O dia-a-dia nestes novos centros poderá ser
como se segue:
- Bom
dia, João. Por favor sente-se. Vejo aqui no seu currículo que tirou uma
licenciatura em engenharia ambiental. O que é que espera fazer com isto?
-
Bem… gostava de conseguir trabalhar num centro de investigação ambiental ou num
laboratório.
-
Muito bem… Estou a ver que aos 23 anos ainda acredita em histórias da
carochinha. Com esta idade e com esta licenciatura, o senhor está condenado ao
desemprego para o resto da vida! Porque é que não fica antes em casa sossegado e
deixa de nos estragar a taxa de desemprego?
-
Mas eu ainda sou novo e não me importo de fazer o que quer que seja, mesmo com
um ordenado baixo.
- Não
me diga que quer aceitar propostas miseráveis em que ganha três euros à
hora.
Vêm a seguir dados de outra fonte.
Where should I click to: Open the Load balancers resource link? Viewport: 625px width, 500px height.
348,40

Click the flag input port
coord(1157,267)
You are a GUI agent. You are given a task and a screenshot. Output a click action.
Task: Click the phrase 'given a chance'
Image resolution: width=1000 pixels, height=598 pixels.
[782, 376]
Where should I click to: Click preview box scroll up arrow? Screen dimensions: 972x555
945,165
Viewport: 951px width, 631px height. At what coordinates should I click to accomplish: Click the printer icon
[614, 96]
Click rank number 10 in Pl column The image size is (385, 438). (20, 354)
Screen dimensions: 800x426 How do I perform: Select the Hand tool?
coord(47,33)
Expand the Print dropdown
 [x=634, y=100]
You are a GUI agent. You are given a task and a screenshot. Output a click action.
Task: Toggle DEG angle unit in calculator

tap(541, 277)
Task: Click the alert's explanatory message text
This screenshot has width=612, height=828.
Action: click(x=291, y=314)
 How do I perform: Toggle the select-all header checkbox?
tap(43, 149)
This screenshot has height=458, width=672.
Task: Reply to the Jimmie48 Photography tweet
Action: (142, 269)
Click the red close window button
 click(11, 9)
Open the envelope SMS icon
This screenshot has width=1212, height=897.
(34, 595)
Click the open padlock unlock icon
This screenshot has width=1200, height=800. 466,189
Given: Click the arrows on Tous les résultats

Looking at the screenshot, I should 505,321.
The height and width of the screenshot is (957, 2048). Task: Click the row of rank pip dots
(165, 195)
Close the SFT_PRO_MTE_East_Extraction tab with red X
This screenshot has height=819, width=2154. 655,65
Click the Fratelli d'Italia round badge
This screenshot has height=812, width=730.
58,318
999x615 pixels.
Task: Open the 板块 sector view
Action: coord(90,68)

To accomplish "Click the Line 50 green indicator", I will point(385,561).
Deixe de ser lírico! Diga-me lá: é mesmo isso que quer? Quase aposto que
a empregada dos seus pais ganha o dobro disso e nem a quarta classe tem! Foi
para isto que andou a estudar anos e anos para agora ganhar menos que uma
iletrada? É óbvio que não! Deixe de procurar emprego e fique em casa
sossegadinho que lá é que está bem. Vamos, desencoraje-se! Admita que a sua vida está
perdida! Vá lá para casa pensar no que lhe disse e, acima de tudo, não se esqueça de manter esse desencorajamento em alta, porque o governo e o país
agradecem. Fico aqui a torcer por si.